• Icon: Bug Bug
    • Resolution: Fixed
    • Icon: Minor Minor
    • vsphere-cloud-plugin
    • Jenkins 2.32.1
      vSphere cloud plugin 2.13
      Jenkins "cloud" configuration set to launch a limited number of vSphere VMs to satisfy build demand.

      The Jenkins-vSphere plugin and the vSphere hypervisor are getting out of step : I'm seeing VMs in vSphere (started by Jenkins) that Jenkins doesn't know about (either as Jenkins slaves or in the vSphere plugin's internals).

       

      The Jenkins plugin successfully creates slave VMs in vSphere, the Jenkins<->Slave connection establishes, build(s) are run - everything looks good ... until it doesn't.

      Jenkins starts complaining (in the log) that it can't create a VM called "myslave-1" because "myslave-1" already exists (which is true - there is a VM in vSphere with that name even though the plugin has no record of it), except Jenkins doesn't know about any slave myslave-1 (there's no node entry and the plugin doesn't know about it either).

      i.e. we end up in a situation where the vSphere hypervisor has Jenkins slave VMs running which Jenkins is not aware of.

       

      In my case, I've told the plugin to limit the number of slaves for each type of slave to a fixed number (rather than a total number for the cloud as a whole) so the plugin chooses slave names like myslave-1, myslave-2 ... myslave-N, so when the plugin "forgets" about a slave, it then tries to create myslave-1 and vSphere refuses because myslave-1 already exists in vSphere.

      I suspect that if I'd not limited the number of slaves of each kind, and thus the plugin would be using pseudo-random numbering, I'd not see "VM already exists" errors but instead of end up running far more VMs than I'd bargained for.

      Unfortunately I have yet to determine exactly what triggers the "leak" (thus far, I've only gone looking in the logs when we're failing to create VMs, which is a long time after we lost track of the VMs).

       

      What we need to do is EITHER to not "leak" these VMs in the first place (i.e. not forget about a VM until it's really gone) OR to have some form of self-healing mechanism whereby the plugin will find out about slaves which exist that it didn't already know about and then either tell Jenkins about them or kill them off.
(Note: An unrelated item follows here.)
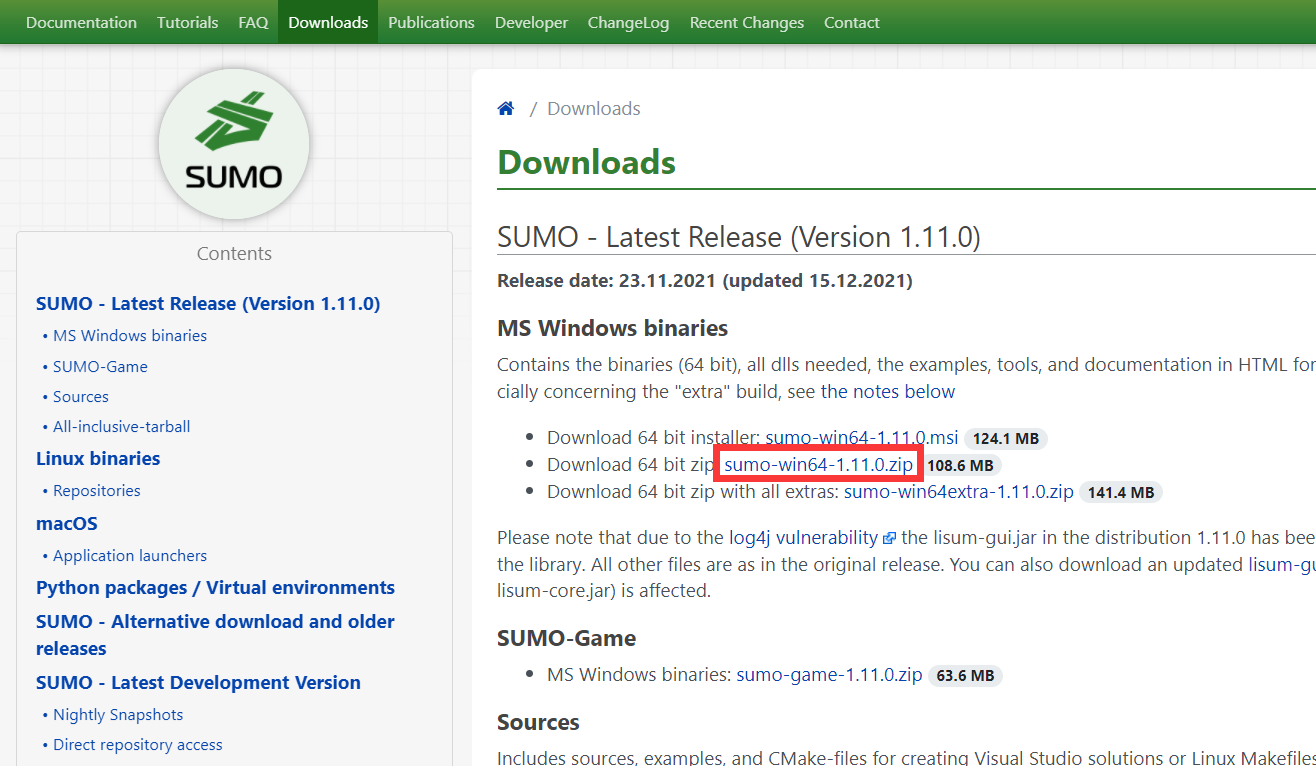This screenshot has width=1316, height=766.
Task: Open Nightly Snapshots from the Contents sidebar
Action: (117, 714)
      (or, ideally, a combination, whereby it doesn't get out of sync unless users go in and delete slaves, but it'll still cope if users manually start messing around with slave creation/deletion in Jenkins/vSphere)
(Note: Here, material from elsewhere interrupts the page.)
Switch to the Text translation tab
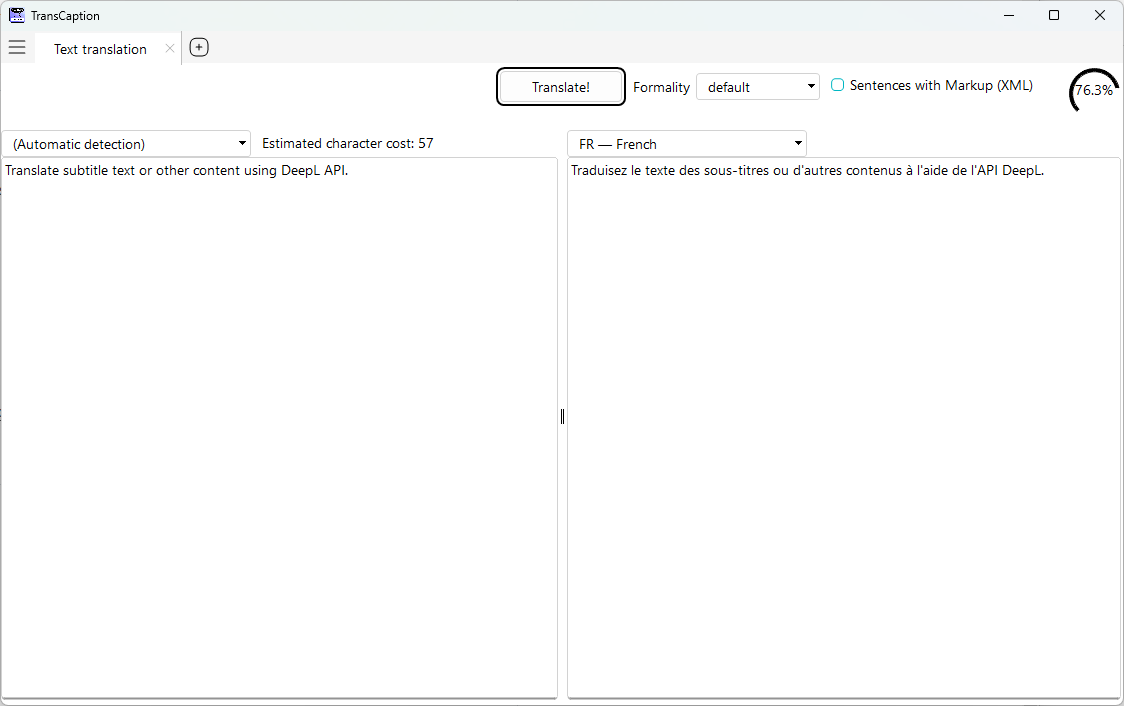Viewport: 1124px width, 706px height. click(x=99, y=48)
          [JENKINS-44796] vSphere "leaks" slave VMs

          pjdarton added a comment -

          Example exception from Jenkins failing to provision a slave:-

          provision(slave,1): 0 existing slaves (=0 executors), templates available are [Template[prefix=slave_012, provisioned=[slave_012_1, slave_012_2], planned=[], max=8, fullness=25.000%], Template[prefix=slave_013, provisioned=[], planned=[], max=8, fullness=0.000%]]
          Jun 08, 2017 5:44:48 PM INFO org.jenkinsci.plugins.vSphereCloud provision
          provision(slave,1): Provisioning 1 new =[slave_013_1]
          Jun 08, 2017 5:44:48 PM INFO hudson.slaves.NodeProvisioner$StandardStrategyImpl apply
          Started provisioning slave_013_1 from vSphereCloud with 1 executors. Remaining excess workload: -0.001
          Jun 08, 2017 5:44:49 PM WARNING org.jenkinsci.plugins.vSphereCloud$VSpherePlannedNode$1 call
          Failed to provision new slave slave_013_1
          org.jenkinsci.plugins.vsphere.tools.VSphereException: vSphere Error: VM "slave_013_1" already exists
              at org.jenkinsci.plugins.vsphere.tools.VSphere.cloneOrDeployVm(VSphere.java:201)
              at org.jenkinsci.plugins.vSphereCloudSlaveTemplate.provision(vSphereCloudSlaveTemplate.java:374)
              at org.jenkinsci.plugins.vSphereCloud$VSpherePlannedNode.provisionNewNode(vSphereCloud.java:442)
              at org.jenkinsci.plugins.vSphereCloud$VSpherePlannedNode.access$000(vSphereCloud.java:405)
              at org.jenkinsci.plugins.vSphereCloud$VSpherePlannedNode$1.call(vSphereCloud.java:418)
              at org.jenkinsci.plugins.vSphereCloud$VSpherePlannedNode$1.call(vSphereCloud.java:415)
              at jenkins.util.ContextResettingExecutorService$2.call(ContextResettingExecutorService.java:46)
              at java.util.concurrent.FutureTask.run(FutureTask.java:274)
              at java.util.concurrent.ThreadPoolExecutor.runWorker(ThreadPoolExecutor.java:1157)
              at java.util.concurrent.ThreadPoolExecutor$Worker.run(ThreadPoolExecutor.java:627)
              at java.lang.Thread.run(Thread.java:863)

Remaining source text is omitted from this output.